[Opening Study material section]

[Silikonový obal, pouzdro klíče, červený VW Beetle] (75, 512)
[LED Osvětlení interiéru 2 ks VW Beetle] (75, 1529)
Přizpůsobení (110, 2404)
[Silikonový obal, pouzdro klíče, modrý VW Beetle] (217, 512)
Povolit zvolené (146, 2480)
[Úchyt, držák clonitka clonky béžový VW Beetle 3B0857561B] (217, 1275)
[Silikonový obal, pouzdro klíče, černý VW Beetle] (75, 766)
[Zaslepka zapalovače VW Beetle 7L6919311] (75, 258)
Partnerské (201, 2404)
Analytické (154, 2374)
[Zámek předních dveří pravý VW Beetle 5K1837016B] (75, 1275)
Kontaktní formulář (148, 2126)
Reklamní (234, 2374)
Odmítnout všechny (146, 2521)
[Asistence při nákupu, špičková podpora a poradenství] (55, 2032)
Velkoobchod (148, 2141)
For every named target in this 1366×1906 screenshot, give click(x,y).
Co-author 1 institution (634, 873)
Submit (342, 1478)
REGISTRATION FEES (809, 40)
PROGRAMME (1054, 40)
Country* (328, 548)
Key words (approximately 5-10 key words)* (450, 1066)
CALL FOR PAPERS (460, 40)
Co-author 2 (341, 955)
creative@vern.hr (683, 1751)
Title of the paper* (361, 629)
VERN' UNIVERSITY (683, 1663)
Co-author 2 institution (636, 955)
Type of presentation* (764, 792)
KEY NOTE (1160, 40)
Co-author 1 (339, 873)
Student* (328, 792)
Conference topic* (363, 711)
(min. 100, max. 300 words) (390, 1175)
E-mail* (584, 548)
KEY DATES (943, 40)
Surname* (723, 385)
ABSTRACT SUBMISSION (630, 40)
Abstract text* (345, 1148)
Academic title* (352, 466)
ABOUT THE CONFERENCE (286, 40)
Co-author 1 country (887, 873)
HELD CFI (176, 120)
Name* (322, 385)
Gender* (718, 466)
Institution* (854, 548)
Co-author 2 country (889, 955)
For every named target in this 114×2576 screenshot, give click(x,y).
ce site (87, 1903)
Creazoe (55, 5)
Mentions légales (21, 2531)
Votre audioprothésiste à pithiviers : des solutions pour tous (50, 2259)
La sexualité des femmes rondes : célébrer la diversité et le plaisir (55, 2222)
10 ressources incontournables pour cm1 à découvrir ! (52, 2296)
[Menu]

[Closing Study material section]

Exercise brief: In the records above, which lines hold the string "this"? Copy each one.

The completed task:
For every named target in this 1366×1906 screenshot, give click(x,y).
For every named target in this 114×2576 screenshot, give click(x,y).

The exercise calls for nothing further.